▶ _GIVEN REQUEST_:
Collect every line in the rows below that contains the string "width", and copy each one out. Case counts.

Data for locating words and elements
———

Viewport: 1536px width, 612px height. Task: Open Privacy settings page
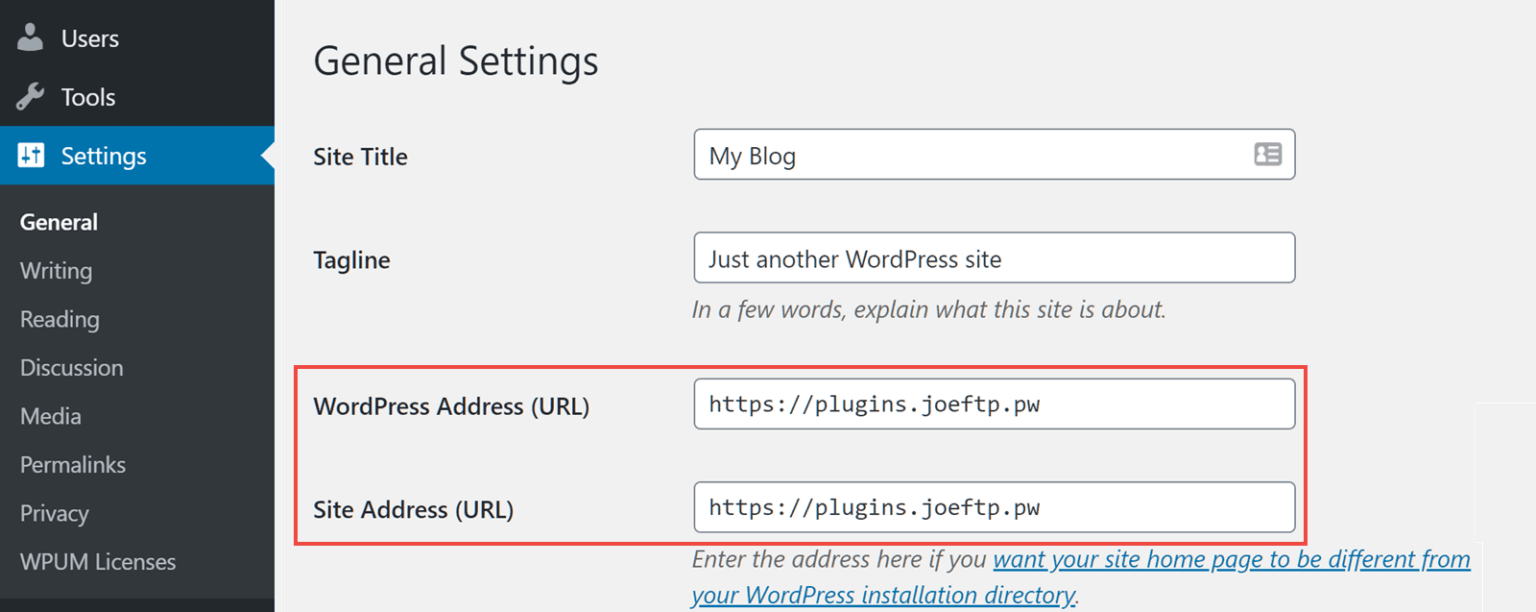pyautogui.click(x=55, y=513)
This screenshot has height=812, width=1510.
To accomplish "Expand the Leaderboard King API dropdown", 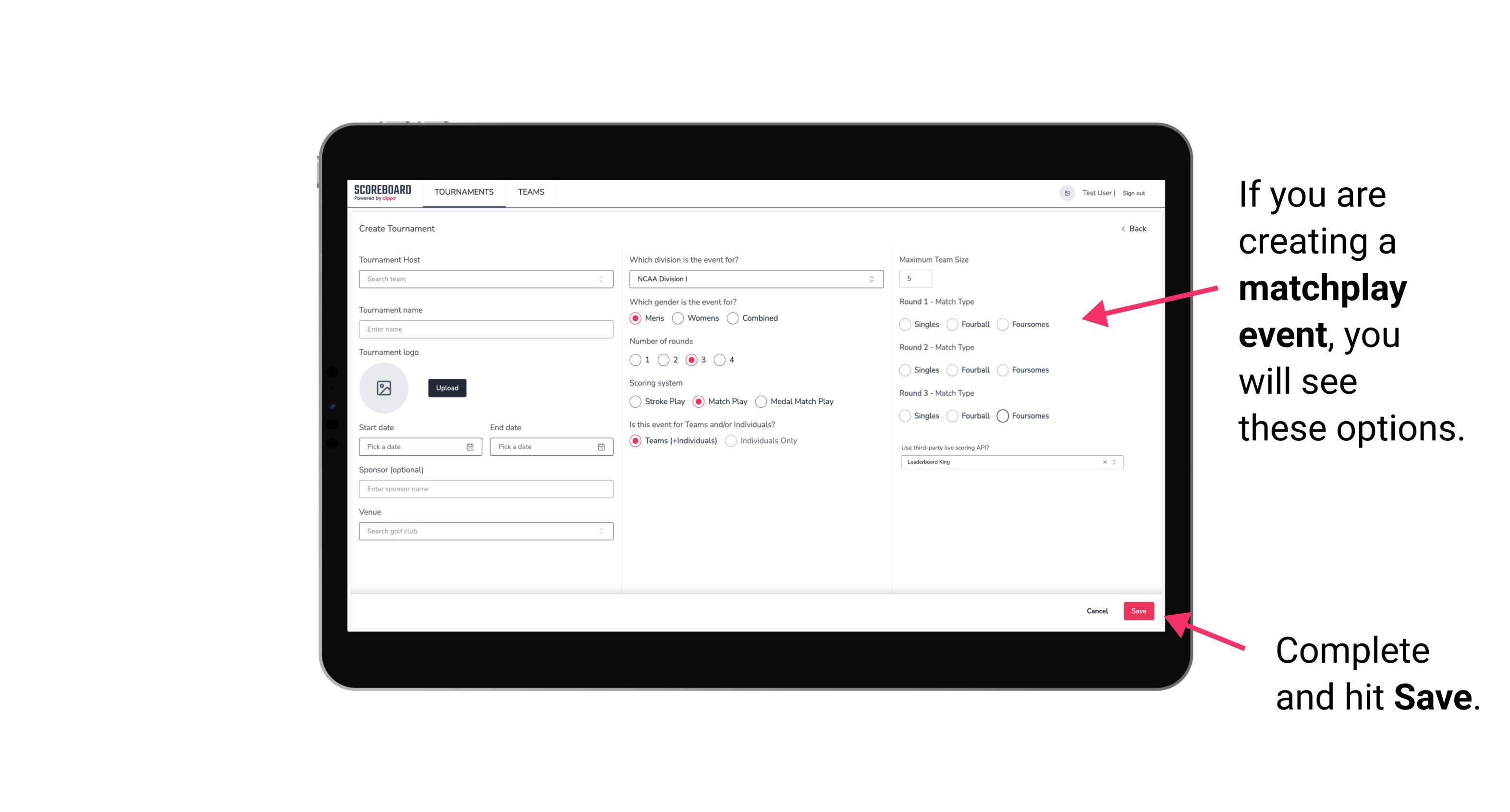I will (x=1114, y=462).
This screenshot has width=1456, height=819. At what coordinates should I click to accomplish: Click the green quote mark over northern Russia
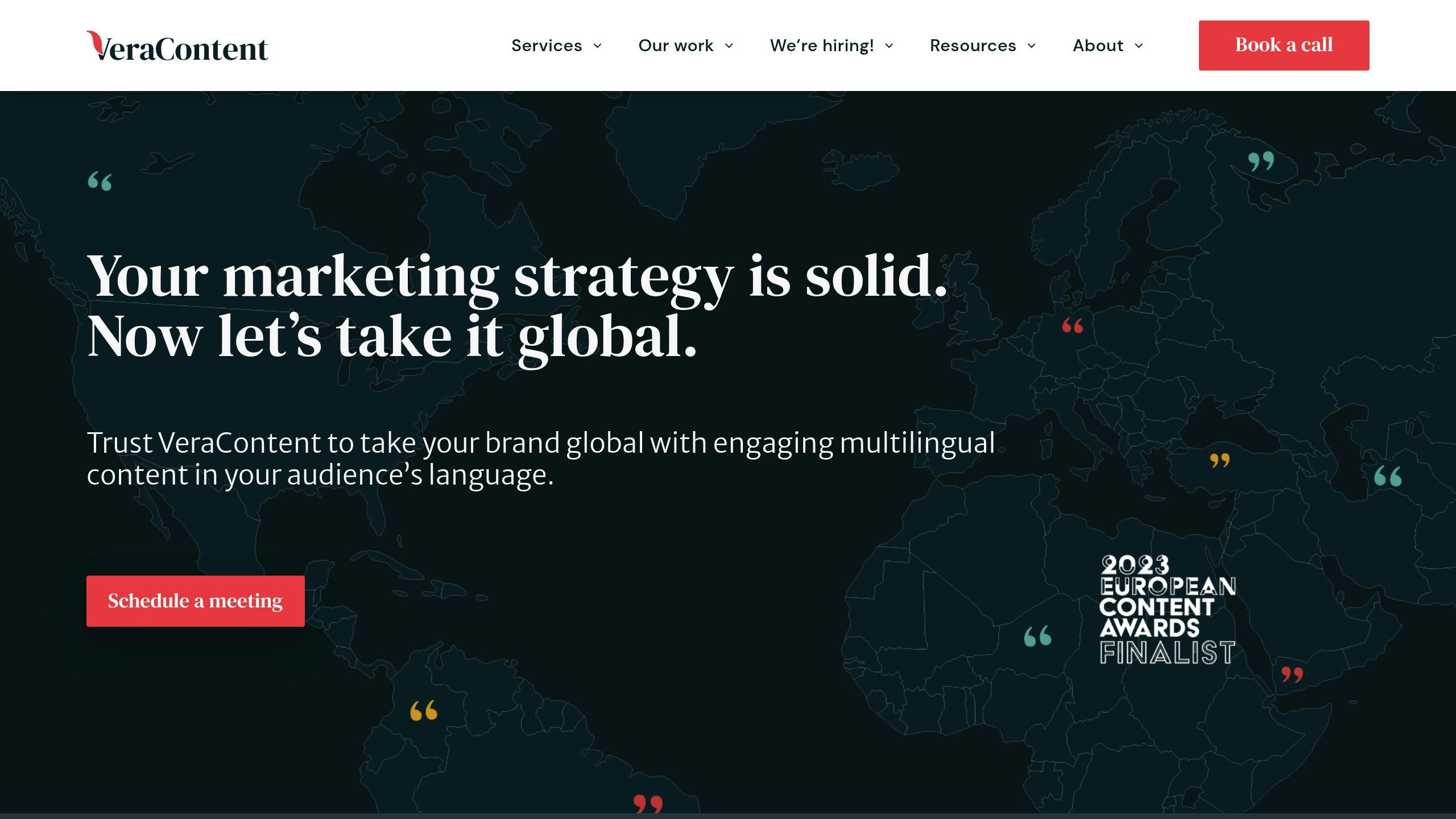pos(1261,161)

———

▶ _THE RESPONSE_:
Viewport: 1536px width, 612px height. Task: Open Privacy settings page
This screenshot has height=812, width=1510.
This screenshot has width=1456, height=819. At what coordinates should I click to accomplish: Click the green quote mark over northern Russia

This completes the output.